Nicole Pery : Je suis toujours ouverte au débat. Nous sommes dans une démocratie bien vivante. L’option du Gouvernement a été un abord plus simple. Mais nous verrons l’évolution de ce débat.
Gérard Morin : Trois types de reproche sont déjà faits puisqu’on connaît la substance du projet, et certains disent : « C’est une coquille vide. » Que répondez-vous ?
Nicole Pery : C’est un mot pour le moins inadapté. D’autres disent que ce texte est inapplicable tellement il est ambitieux. Je pense que la ligne historique est clairement marquée. Mais quand on parle « de coquille vide » ce sont aussi des coups d’aiguillons, et que j’entends. Cela veut dire qu’il y a un certain mouvement, il y a des associations, des intellectuelles qui veulent que nous allions encore plus loin. Elles s’inscrivent dans ce débat.

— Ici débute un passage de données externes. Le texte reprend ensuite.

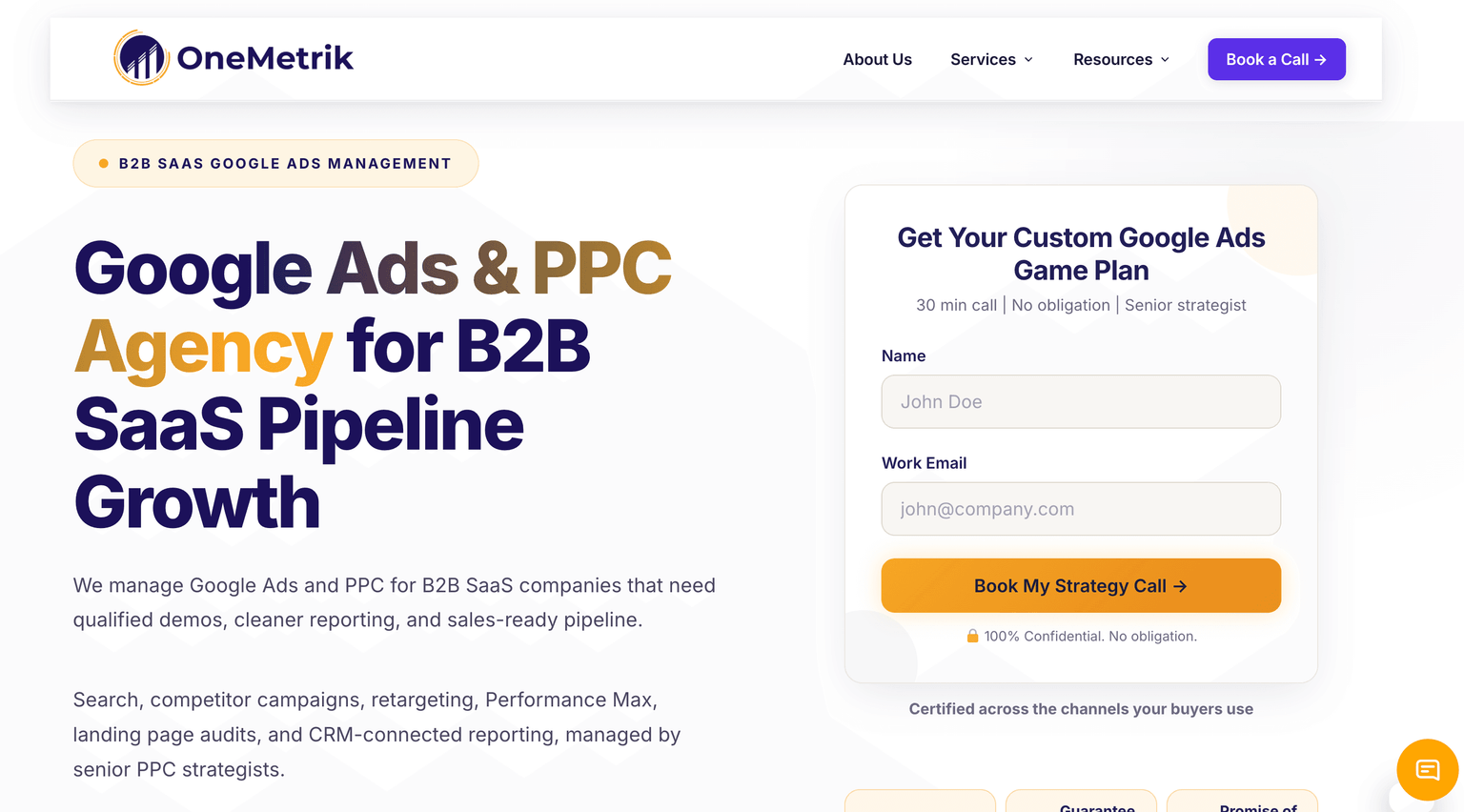Expand the Resources dropdown chevron
Image resolution: width=1464 pixels, height=812 pixels.
click(1165, 59)

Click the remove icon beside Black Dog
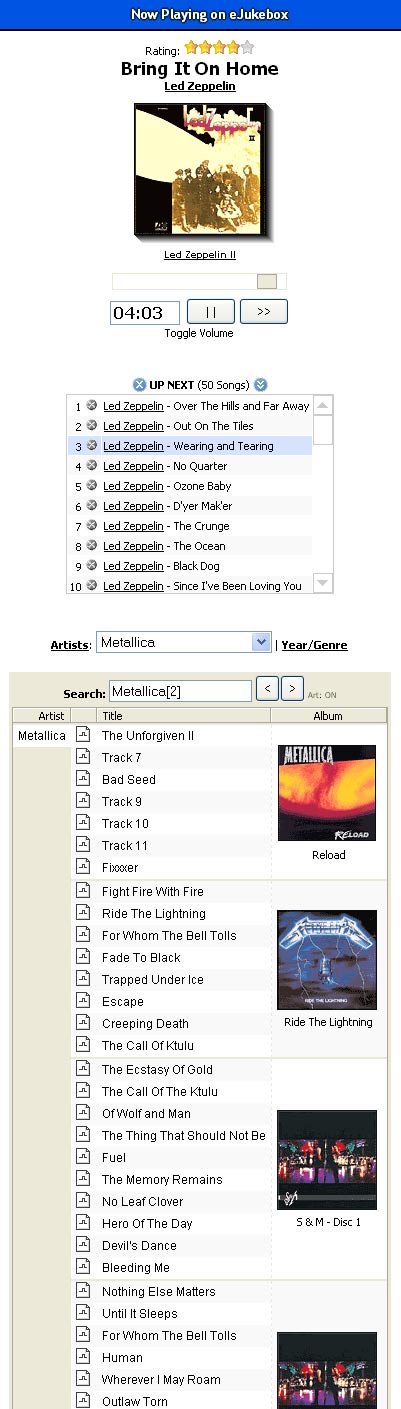click(92, 566)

Gérard Morin : Mme Alliot-Marie qui vient d’être élue président du RPR dit que c’est insultant le système des quotas pour les femmes. Que répondez-vous ?
Nicole Pery : J’aurais l’occasion d’en reparler avec elle-même, je le souhaite très vivement. Mandatée par le Premier ministre, j’ai établi une concertation avec tous les responsables des partis politiques - gauche plurielle, droite républicaine. Et donc je souhaite vivement rencontrer Mme Alliot-Marie.
Gérard Morin : Pas le Front national ?
Nicole Pery : Pas le Front national, c’est un choix politique de notre part. Bien sût que sa réussite personnelle est incontestable. Elle est nécessaire. Il faut qu’un certain nombre de femmes aient une réussite personnelle pour montrer la voie. Mais ce que je souhaite personnellement, ce n’est pas une addition de réussites personnelles, c’est vraiment un mouvement de fond, une entrée massive des femmes dans la vie publique, dans la vie politique, une vraie mixité des droits, des devoirs, des charges. Et pour ce mouvement de fond, il faut un projet de loi qui montre vraiment la voie.
Gérard Morin : Dites-moi si je me trompe, mais je n’ai pas vu de félicitations de votre part à Mme Alliot-Marie quand elle est devenue président du RPR, alors que vous en aviez adressées à N. Fontaine au Parlement européen, à H. Carrière d’Encausse…
Nicole Pery : C’est tout simple : nous habitons à quelques kilomètres l’une de l’autre. Et je trouvais plus sympathique de les lui faire de vive voix. Nous nous voyons très souvent.
Gérard Morin : Et ça s’est fait ?
Nicole Pery : Ça va se faire.
Gérard Morin : Autre type de critiques : « Il faut que l’égalité commence à la maison », c’est ce que dit E. Badinter par exemple. On peut faire quelque chose ou pas dans ce domaine ?
Nicole Pery : La vie citoyenne changera réellement quand l’égalité sera à tous les stades de la vie, j’en suis persuadée. J’ai la chance de vivre la parité domestique - dans mon couple nous partageons tout, et c’est possible.
Gérard Morin : Monsieur fait la vaisselle et le ménage ?
Nicole Pery : Il fait tout Monsieur ; il est maire d’une ville, et il fait aussi la cuisine et parfois le ménage. Donc c’est vrai que les femmes vont le dire - il va y avoir un débat - et elles vont le dire fortement. Il faut que la société permette une meilleure articulation entre leur vie personnelle, leur vie familiale, et leur vie professionnelle, leur vie civique.
Gérard Morin : D’où d’autres projets sur l’égalité professionnelle qui viendront après…
Nicole Pery : Je suis très heureuse que vous abordiez ce sujet. Le projet de loi sur la parité est un symbole très fort sur l’égalité citoyenne entre les hommes et les femmes, mais il ne représente pas évidemment tout ce que les femmes attendent. Les femmes aussi veulent que le Gouvernement intervienne dans des sujets très concrets - comme la garde des enfants, comme leur insertion dans le monde du travail, comme la possibilité pour elle de construire de vraies carrières, d’avoir des salaires qui se rapprochent de ceux des hommes. Ce qui n’est pas du tout le cas aujourd’hui. Nous, nous travaillons pour tout un ensemble de sujets.